The game that always comes to mind with this is Chris Avellone et al’s underrated masterpiece, Knights of The Old Republic 2.
Yes, I know it was released incomplete and buggy for a whole list of reasons, some of them due to Obsidian’s ambition and some down to the publisher, but that doesn’t matter.
So here’s the short version of the story: the folks at Obsidian got the contract to make the sequel to one of the biggest games in one of (if not the) largest multi-media franchises of all time. Knights of the Old Republic was Bioware at their best, and it was a tremendous success. Obsidian got the nod to make the follow-up.
Avellone went out and consumed pretty much the entirety of the existing Star Wars Expanded Universe as existed at that time to learn the territory he was going to be playing in. He did his research.

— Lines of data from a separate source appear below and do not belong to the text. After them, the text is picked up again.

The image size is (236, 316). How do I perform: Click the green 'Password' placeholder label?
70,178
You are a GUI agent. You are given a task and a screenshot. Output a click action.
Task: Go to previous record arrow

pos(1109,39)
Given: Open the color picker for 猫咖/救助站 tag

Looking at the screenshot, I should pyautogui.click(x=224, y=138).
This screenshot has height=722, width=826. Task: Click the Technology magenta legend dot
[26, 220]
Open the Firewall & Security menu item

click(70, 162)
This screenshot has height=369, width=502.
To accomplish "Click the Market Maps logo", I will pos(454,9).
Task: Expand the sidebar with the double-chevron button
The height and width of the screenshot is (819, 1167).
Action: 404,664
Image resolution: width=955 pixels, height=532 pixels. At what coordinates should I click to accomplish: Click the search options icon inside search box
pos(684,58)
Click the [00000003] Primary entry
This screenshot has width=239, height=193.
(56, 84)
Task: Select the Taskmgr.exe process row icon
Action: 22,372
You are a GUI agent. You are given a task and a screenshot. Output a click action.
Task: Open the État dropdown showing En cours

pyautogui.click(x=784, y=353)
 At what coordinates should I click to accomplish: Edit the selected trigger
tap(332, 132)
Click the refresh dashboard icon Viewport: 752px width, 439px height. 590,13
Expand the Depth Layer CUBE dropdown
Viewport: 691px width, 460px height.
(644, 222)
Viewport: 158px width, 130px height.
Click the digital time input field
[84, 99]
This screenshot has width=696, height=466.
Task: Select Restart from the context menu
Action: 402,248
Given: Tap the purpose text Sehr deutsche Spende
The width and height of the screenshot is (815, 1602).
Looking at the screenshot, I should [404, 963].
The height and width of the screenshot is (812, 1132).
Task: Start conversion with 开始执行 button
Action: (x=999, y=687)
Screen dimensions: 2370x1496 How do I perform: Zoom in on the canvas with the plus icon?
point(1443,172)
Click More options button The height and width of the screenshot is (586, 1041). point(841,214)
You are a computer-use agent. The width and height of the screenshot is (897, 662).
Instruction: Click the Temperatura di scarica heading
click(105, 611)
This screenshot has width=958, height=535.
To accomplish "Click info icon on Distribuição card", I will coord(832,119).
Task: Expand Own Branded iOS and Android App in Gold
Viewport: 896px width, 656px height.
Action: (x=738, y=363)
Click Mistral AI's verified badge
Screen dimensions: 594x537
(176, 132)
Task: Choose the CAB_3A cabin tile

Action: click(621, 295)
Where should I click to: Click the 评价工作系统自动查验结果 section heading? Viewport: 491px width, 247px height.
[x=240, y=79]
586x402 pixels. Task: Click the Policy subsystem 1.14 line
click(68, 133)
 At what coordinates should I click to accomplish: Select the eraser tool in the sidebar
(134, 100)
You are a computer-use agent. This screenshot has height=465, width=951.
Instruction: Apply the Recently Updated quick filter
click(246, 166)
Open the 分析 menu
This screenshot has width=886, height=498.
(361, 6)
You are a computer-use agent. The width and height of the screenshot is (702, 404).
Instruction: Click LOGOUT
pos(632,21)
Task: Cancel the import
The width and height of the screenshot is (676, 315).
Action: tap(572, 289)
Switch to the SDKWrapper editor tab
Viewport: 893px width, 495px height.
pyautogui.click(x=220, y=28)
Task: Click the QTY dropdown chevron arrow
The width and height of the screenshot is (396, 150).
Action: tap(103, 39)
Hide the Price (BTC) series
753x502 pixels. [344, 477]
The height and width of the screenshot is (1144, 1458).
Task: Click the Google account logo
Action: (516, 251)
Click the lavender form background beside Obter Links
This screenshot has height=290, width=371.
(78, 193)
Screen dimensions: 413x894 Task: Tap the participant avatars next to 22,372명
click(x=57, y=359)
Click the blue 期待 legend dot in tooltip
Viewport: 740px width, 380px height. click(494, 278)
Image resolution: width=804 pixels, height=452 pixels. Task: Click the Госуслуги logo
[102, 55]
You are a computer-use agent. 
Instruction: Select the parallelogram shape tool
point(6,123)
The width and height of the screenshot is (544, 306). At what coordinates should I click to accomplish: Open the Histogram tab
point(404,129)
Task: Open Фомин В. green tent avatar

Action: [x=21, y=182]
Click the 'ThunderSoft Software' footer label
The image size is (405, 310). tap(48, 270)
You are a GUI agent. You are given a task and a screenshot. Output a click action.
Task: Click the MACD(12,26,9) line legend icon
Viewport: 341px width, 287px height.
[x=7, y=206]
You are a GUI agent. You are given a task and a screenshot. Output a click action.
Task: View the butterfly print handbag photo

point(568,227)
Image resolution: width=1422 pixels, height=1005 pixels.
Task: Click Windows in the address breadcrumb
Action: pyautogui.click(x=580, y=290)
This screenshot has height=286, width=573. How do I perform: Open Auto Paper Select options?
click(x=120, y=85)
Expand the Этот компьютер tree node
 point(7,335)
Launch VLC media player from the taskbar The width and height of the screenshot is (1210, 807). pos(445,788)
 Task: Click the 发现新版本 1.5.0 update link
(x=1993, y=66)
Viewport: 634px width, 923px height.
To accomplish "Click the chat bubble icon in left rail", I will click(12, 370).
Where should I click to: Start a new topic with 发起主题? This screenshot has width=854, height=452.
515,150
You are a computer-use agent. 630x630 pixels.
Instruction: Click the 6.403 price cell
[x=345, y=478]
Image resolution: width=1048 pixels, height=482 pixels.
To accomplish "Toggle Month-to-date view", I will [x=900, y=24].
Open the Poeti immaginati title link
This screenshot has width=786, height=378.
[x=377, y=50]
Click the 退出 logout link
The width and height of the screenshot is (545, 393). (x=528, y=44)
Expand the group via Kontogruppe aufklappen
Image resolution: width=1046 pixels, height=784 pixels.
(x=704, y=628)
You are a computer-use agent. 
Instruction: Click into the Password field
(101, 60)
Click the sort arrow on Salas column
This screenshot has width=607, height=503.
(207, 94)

And he decided that, basically, the Star Wars universe was full of shit. That the entire notion of the Force as depicted in film and novel was self-contradictory, that the Jedi Knights were in no way the unambiguous force for good that they were commonly accepted as being. That there were multiple interpretations of how the Force was even supposed to work, and they completely contradicted each other, and yet they all worked.
So he made a Star Wars game about how Star Wars was stupid, and he wasn’t even done. He managed to attack and deconstruct and evaluate a huge number of the tropes of Role Playing Games themselves, especially ones like Bioware made with simplistic sliding morality scales. The game attacks the entire idea of gaining experience points from combat by making both one of the main villains and the player character
into walking black holes of life force, all consuming voids that destroy everything they come near. It gives you an elderly mentor character, the first NPC you meet, and she spends the entire game lying to you. Not obviously lying, but subtly and intelligently twisting the PC and the player’s interpretation of everything that happens. One who dislikes the player more if they uncritically accept what she says.
I could probably write an entire essay about the ways in which KOTOR2 is a masterpiece of deconstruction, but to this day, and every time I play it, I’m still in awe of the sheer audacity. How did they possibly get it past Lucasarts?